Getting ready for building: signaling and autophagosome biogenesis

Abstract

Autophagy is the main cellular catabolic process responsible for degrading organelles and large protein aggregates. It is initiated by the formation of a unique membrane structure, the phagophore, which engulfs part of the cytoplasm and forms a double-membrane vesicle termed the autophagosome. Fusion of the outer autophagosomal membrane with the lysosome and degradation of the inner membrane contents complete the process. The extent of autophagy must be tightly regulated to avoid destruction of proteins and organelles essential for cell survival. Autophagic activity is thus regulated by external and internal cues, which initiate the formation of well-defined autophagy-related protein complexes that mediate autophagosome formation and selective cargo recruitment into these organelles. Autophagosome formation and the signaling pathways that regulate it have recently attracted substantial attention. In this review, we analyze the different signaling pathways that regulate autophagy and discuss recent progress in our understanding of autophagosome biogenesis.

Keywords: Atgs; autophagosome biogenesis; autophagy; mTOR; signaling.

Figure 1. Regulation of autophagy by extracellular cues

(A) Amino acids are key regulators of autophagy. When they are in excess, mTORC1 is targeted to the lysosomal membrane, where it is activated by Rheb and inhibits autophagy through phosphorylation of Ulk1 complex subunits. (B) Binding of insulin to its receptor (IR) activates mTOR via the PI3KC1/Akt/TSC pathway, inhibiting autophagy. The expression of autophagy-related proteins is inhibited after the inhibition of FoxO transcription factors by Akt. Glucose 6-phosphate inhibits the activity of hexokinase-II, an mTOR activator, inhibiting autophagy. (C) Activation of EGFR by its ligand inhibits autophagy directly by the phosphorylation of Beclin1 or indirectly via GRB2 and GAB2, as well as via the phosphorylation of STAT3, which releases eIF2α to induce the expression of autophagy-related proteins. (D) TLR4 is activated upon binding of LPS, leading to the recruitment of adaptor proteins to the plasma membrane. As a consequence, TRAF6 is recruited, resulting in the Lys63-linked ubiquitination of Beclin1, allowing it to bind PI3KC3 and induce autophagy. Nrf2 is activated, up-regulating the expression of p62. See Glossary for definitions and the text for details.

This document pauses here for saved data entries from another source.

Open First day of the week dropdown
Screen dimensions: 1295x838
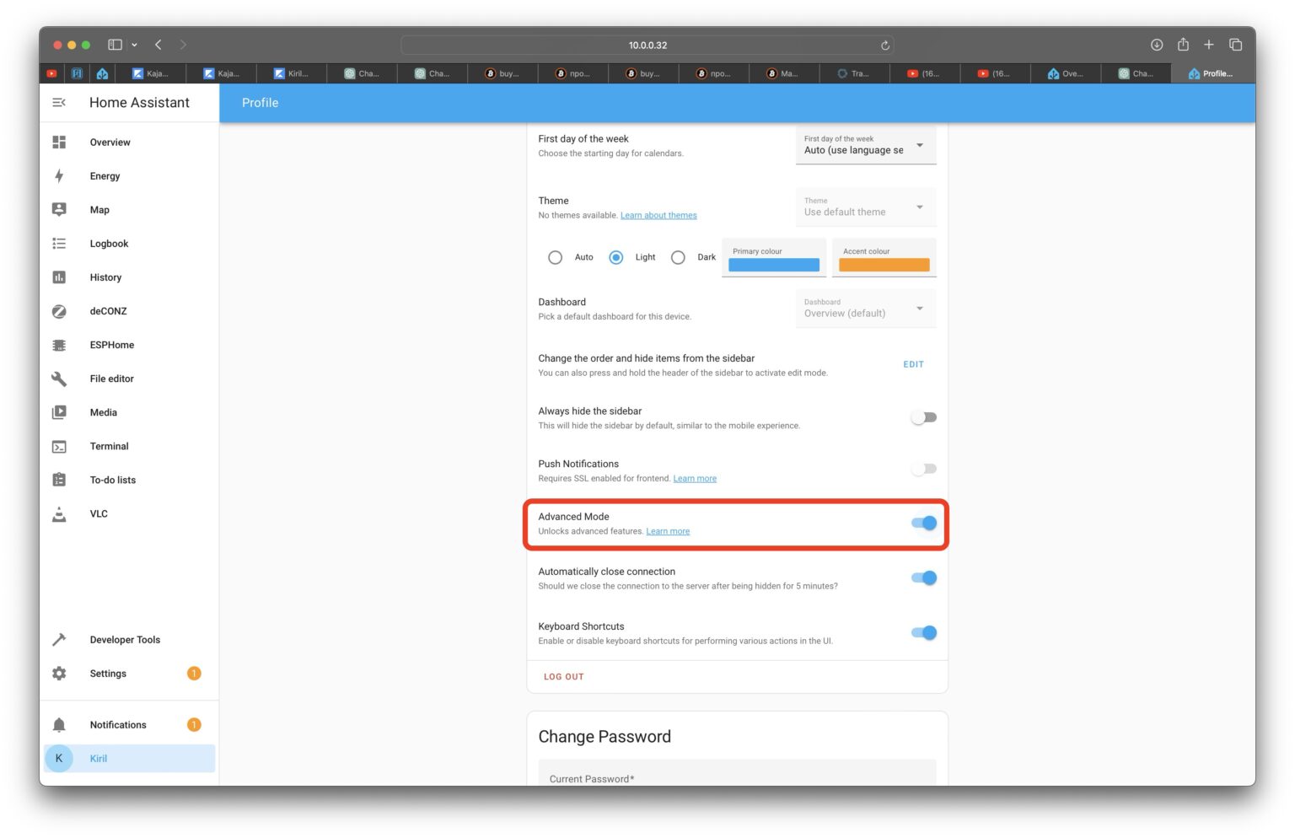(x=865, y=145)
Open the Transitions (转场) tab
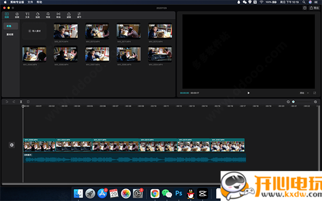 pyautogui.click(x=58, y=15)
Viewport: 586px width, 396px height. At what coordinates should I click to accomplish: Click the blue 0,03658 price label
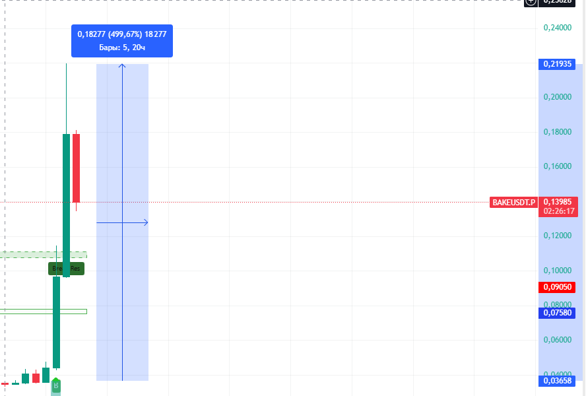558,381
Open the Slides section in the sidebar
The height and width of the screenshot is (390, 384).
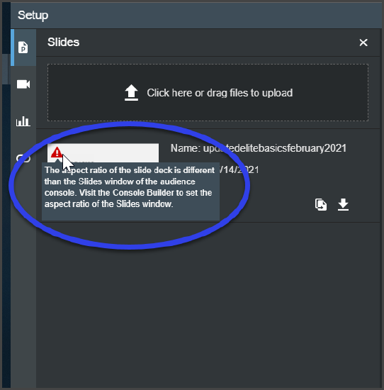point(23,48)
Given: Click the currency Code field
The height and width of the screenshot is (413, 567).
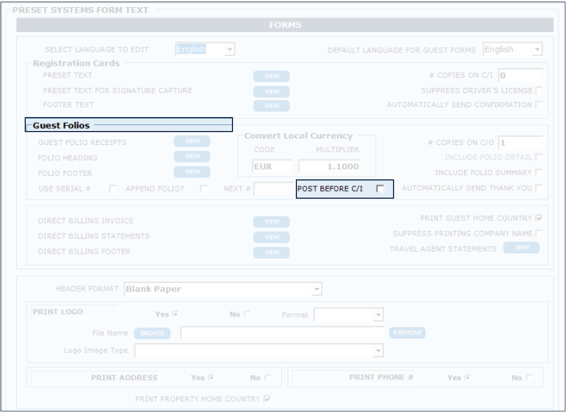Looking at the screenshot, I should pos(272,166).
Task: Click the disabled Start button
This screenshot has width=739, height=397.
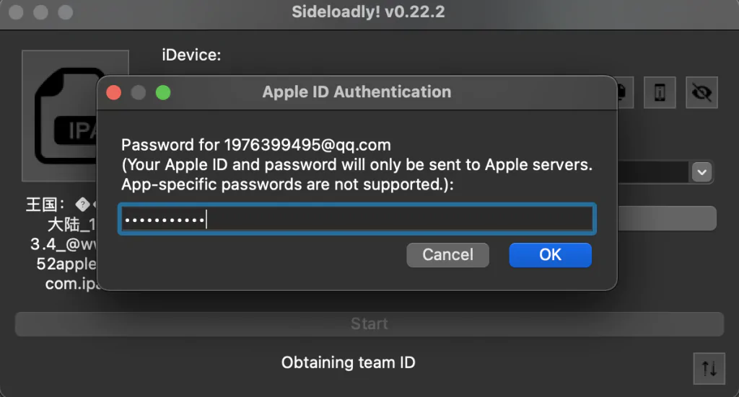Action: [370, 324]
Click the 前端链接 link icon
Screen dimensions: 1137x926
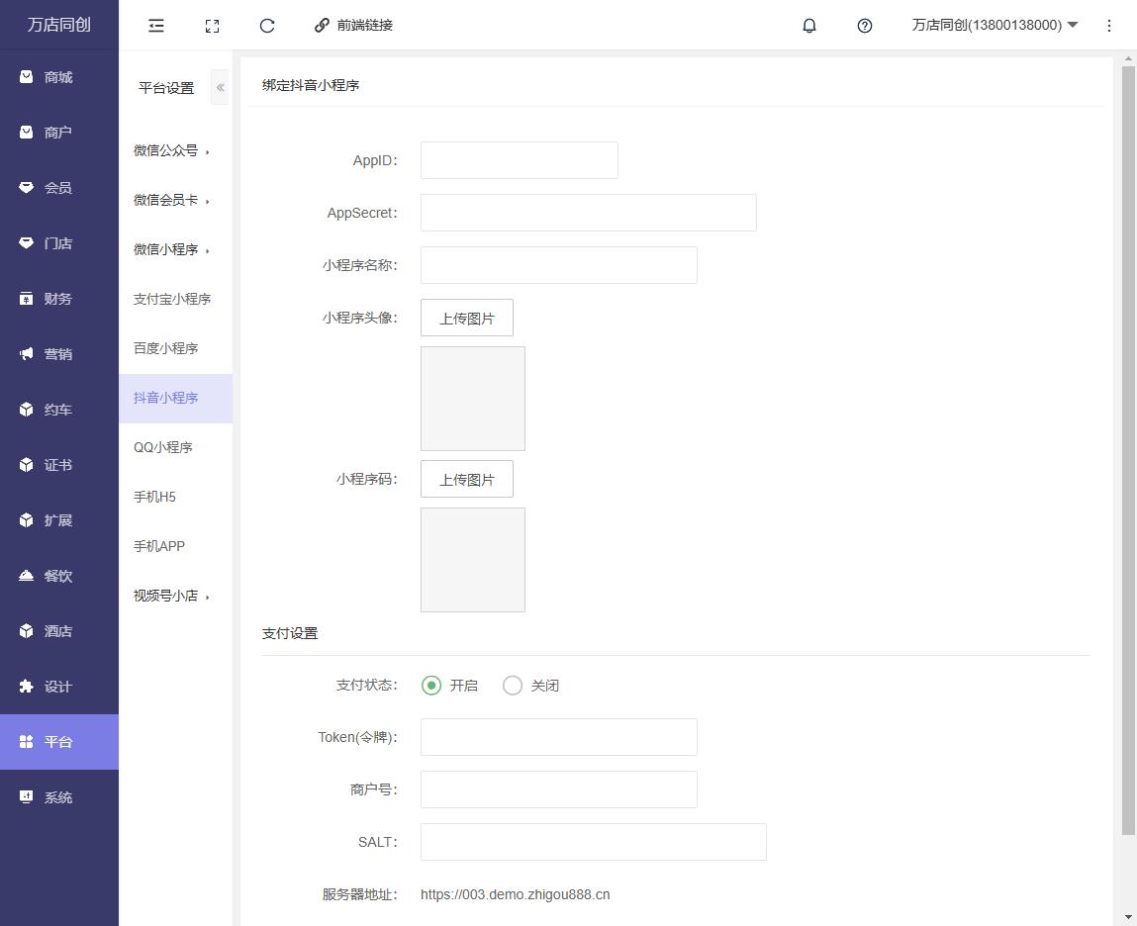[x=322, y=26]
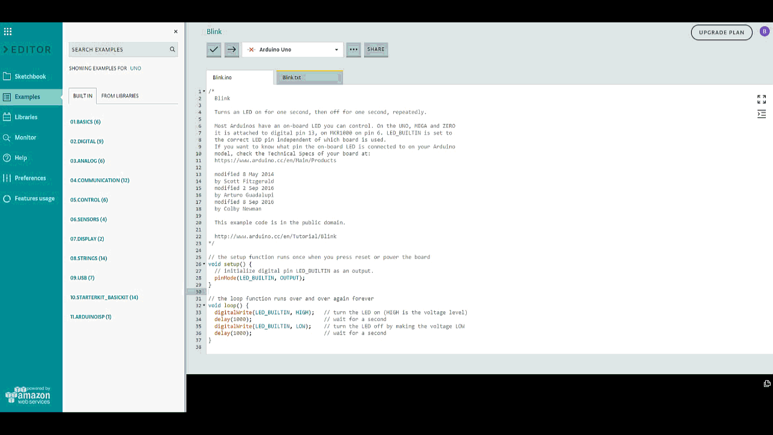
Task: Expand the 04.COMMUNICATION examples category
Action: click(100, 180)
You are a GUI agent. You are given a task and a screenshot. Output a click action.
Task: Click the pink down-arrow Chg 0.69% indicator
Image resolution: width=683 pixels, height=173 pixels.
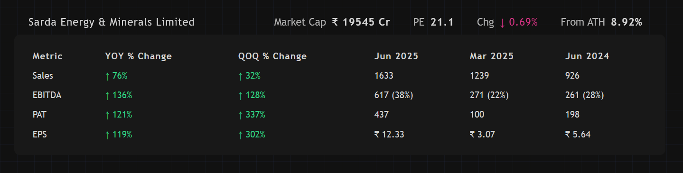click(x=518, y=22)
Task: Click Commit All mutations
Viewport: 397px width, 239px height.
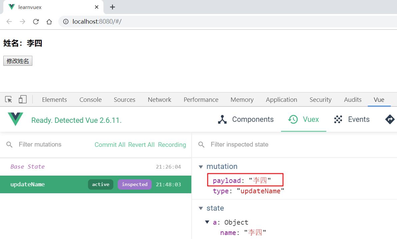Action: click(x=110, y=145)
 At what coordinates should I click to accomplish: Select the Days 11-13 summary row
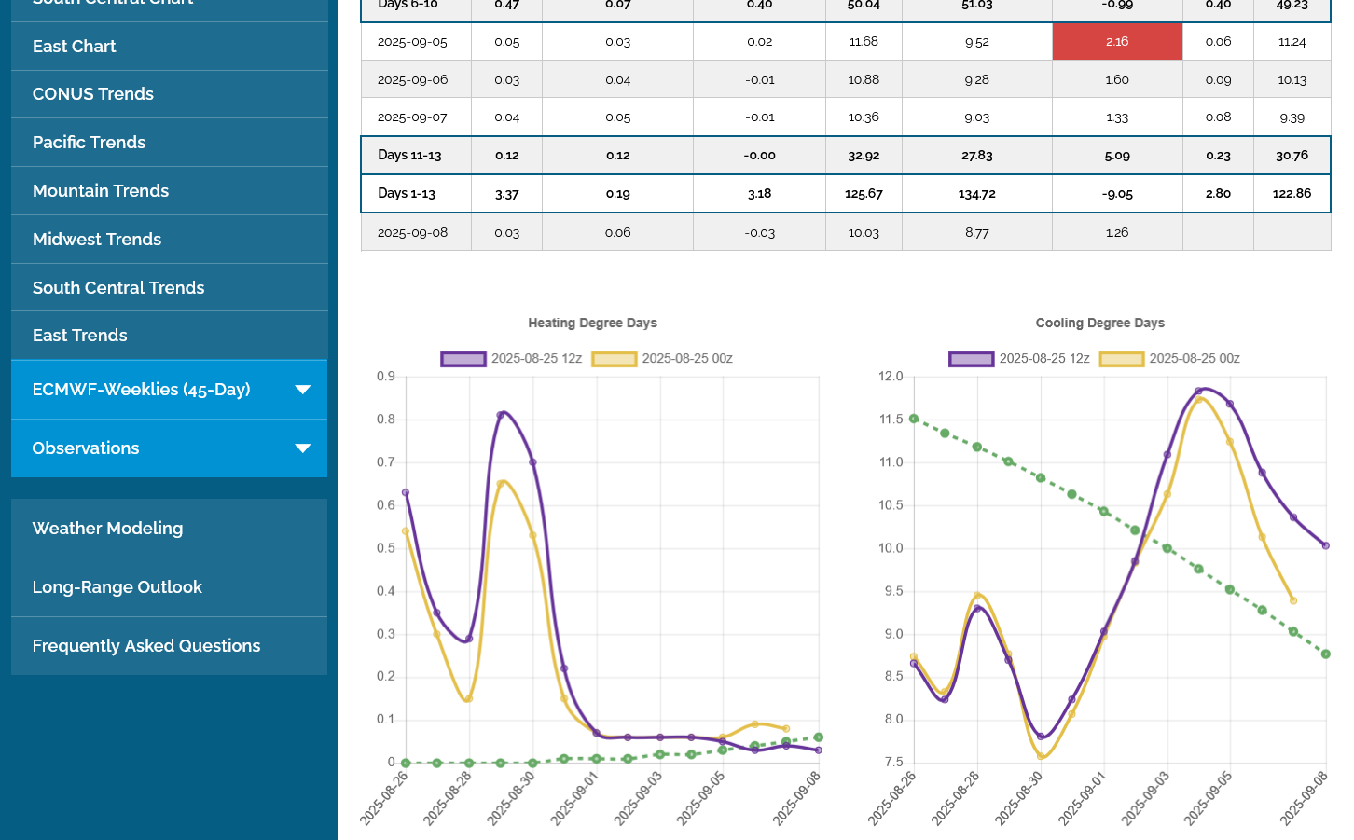(x=410, y=156)
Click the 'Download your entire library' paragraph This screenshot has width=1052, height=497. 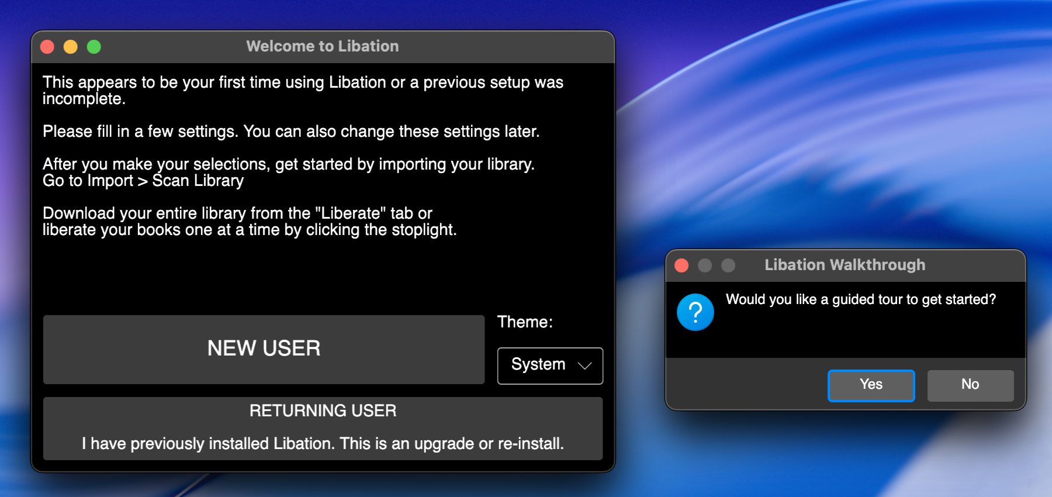[x=249, y=221]
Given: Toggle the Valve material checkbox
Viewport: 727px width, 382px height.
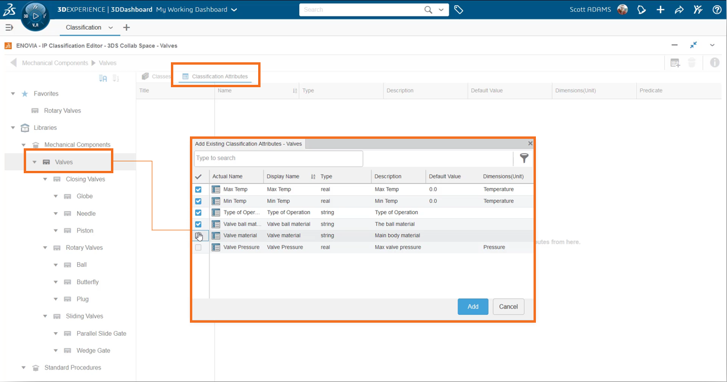Looking at the screenshot, I should [x=198, y=235].
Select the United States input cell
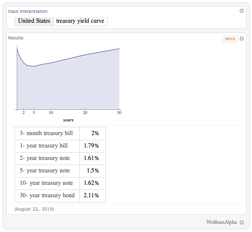This screenshot has width=252, height=232. pos(34,22)
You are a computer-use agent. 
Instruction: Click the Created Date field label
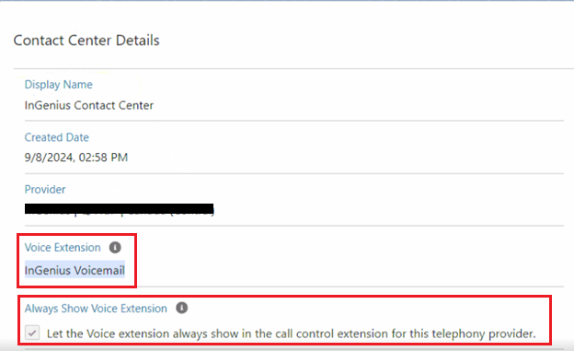(57, 137)
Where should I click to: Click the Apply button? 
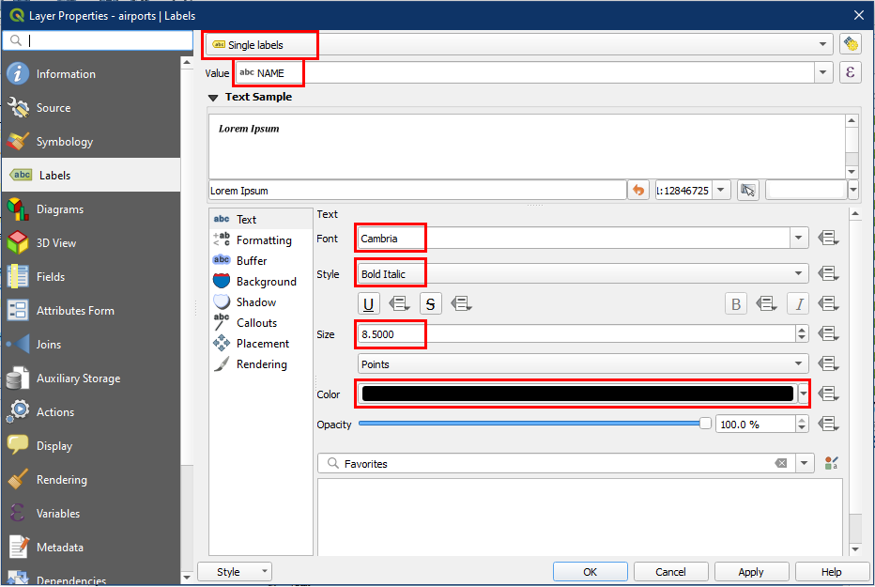[751, 572]
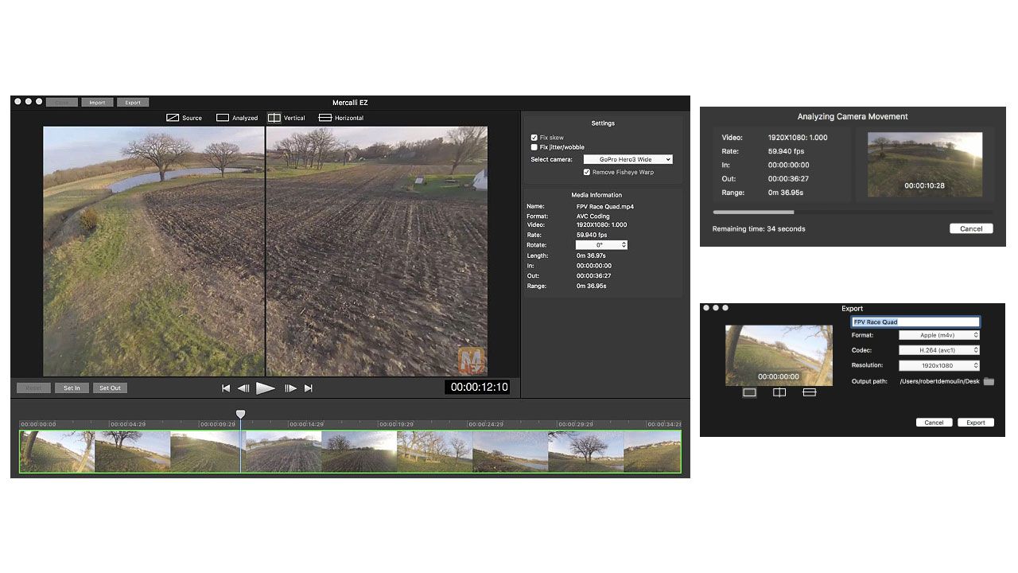Switch to Vertical split view

[x=274, y=118]
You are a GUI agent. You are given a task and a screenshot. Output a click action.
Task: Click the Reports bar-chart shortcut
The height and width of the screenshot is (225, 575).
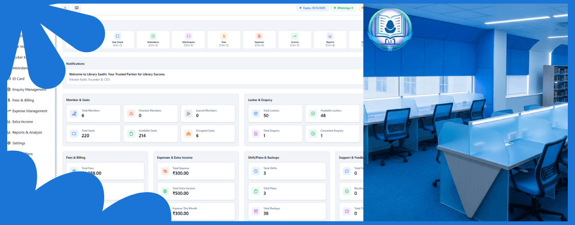pos(330,36)
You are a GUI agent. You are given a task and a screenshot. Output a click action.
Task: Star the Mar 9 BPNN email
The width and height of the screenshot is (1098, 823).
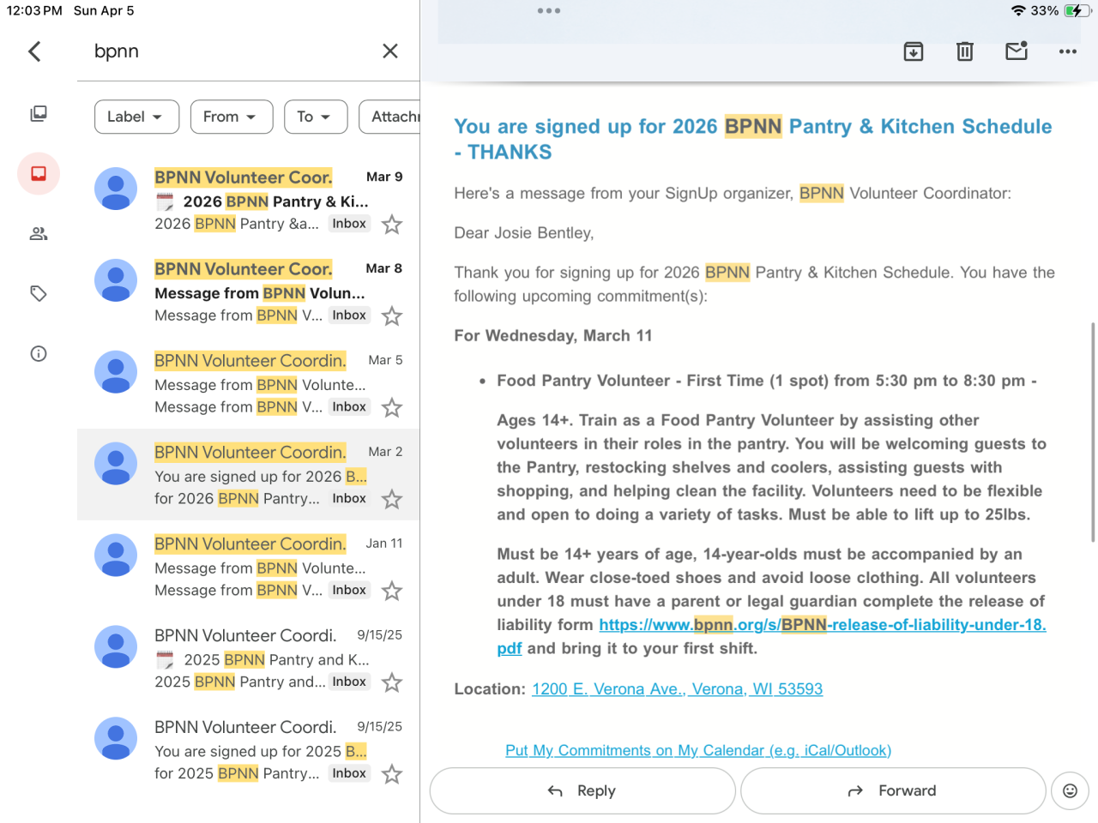tap(392, 225)
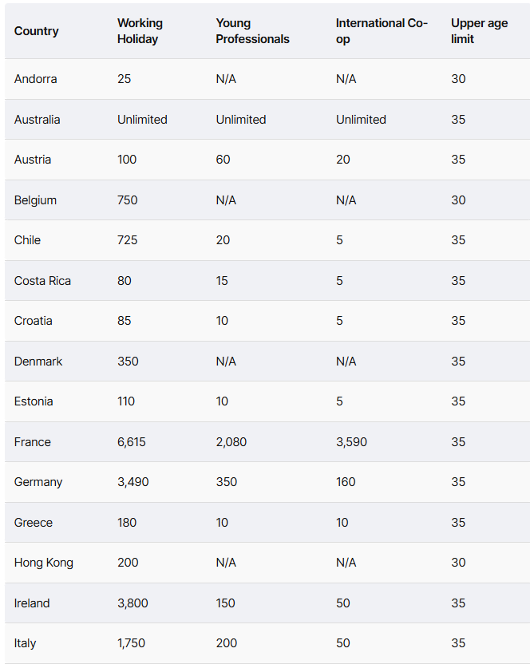The image size is (530, 664).
Task: Click Australia's Unlimited Working Holiday cell
Action: coord(142,120)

Figure 2. Regulation of autophagy by intracellular cues

Internal cues regulate autophagy on different levels from many intracellular locations. The activity of mTORC1 is regulated at the lysosome and the peroxisome through AMPK. Active AMPK indirectly inhibits autophagy by activating the TSC1/2 complex and via inhibition of raptor by phosphorylation, both of which lead to the inhibition of mTORC1. Autophagy is inhibited directly by Ulk1, Vps34, and Beclin1 phosphorylation. ROS molecules activate autophagy at the plasma membrane, the ER, and mitochondria, as well as by up-regulating the expression of autophagy-related proteins. Ca²⁺ signaling is mediated from its intracellular storages in the mitochondria and the ER. The regulation of autophagy through AMPK induced by NO remains poorly understood. NO regulates mitophagy through cGMP. See Glossary for definitions and the text for details.

Figure 3. Post-translational modifications regulate PI3KC3 and the Ulk1 complex

Ubiquitination, phosphorylation, and acetylation of Ulk1 and Beclin1 regulate autophagy by promoting or preventing the formation of the Ulk1 complex or PI3KC3. See Glossary for definitions and the text for details.

Figure 4. Model of the Atg12–Atg5–Atg16 complex function in autophagy

(A) The Atg12–Atg5–Atg16 complex is recruited to the phagophore after its initial nucleation. At this stage, the membrane is curved and the complex promotes the lipidation of LC3 with PE. (B) Once the membrane elongates, the complex remains associated with the membrane through LC3 on membranes with low curvature for their stabilization and continues to promote LC3 lipidation at the highly curved edges of the phagophore. (C) As the elongation continues, the Atg12–Atg5–Atg16 complex, together with the lipid-conjugated LC3, forms a coat-like structure that stabilizes the structure of the phagophore.

Figure 5. Models of autophagosome biogenesis

(A) The current view of autophagosome biogenesis is a continuous process, where an initial membrane for autophagosome formation buds out from an existing organelle and is further elongated by the fusion of vesicles, some containing Atg9. The Atg12–Atg5–Atg16 complex promotes LC3 lipidation on the highly curved membranes while supporting the membrane’s structure as it elongates. Once the autophagosome is sealed, it encapsulates cargo for degradation and the external biogenesis machinery is removed. (B) A new model for autophagosome biogenesis. Multiple nucleation membranes bud from several organelles to contribute to the formation of the initial membrane of the autophagosome. Each membrane elongates individually until all are fused to create an autophagosome that encapsulates cargo for lysosomal degradation.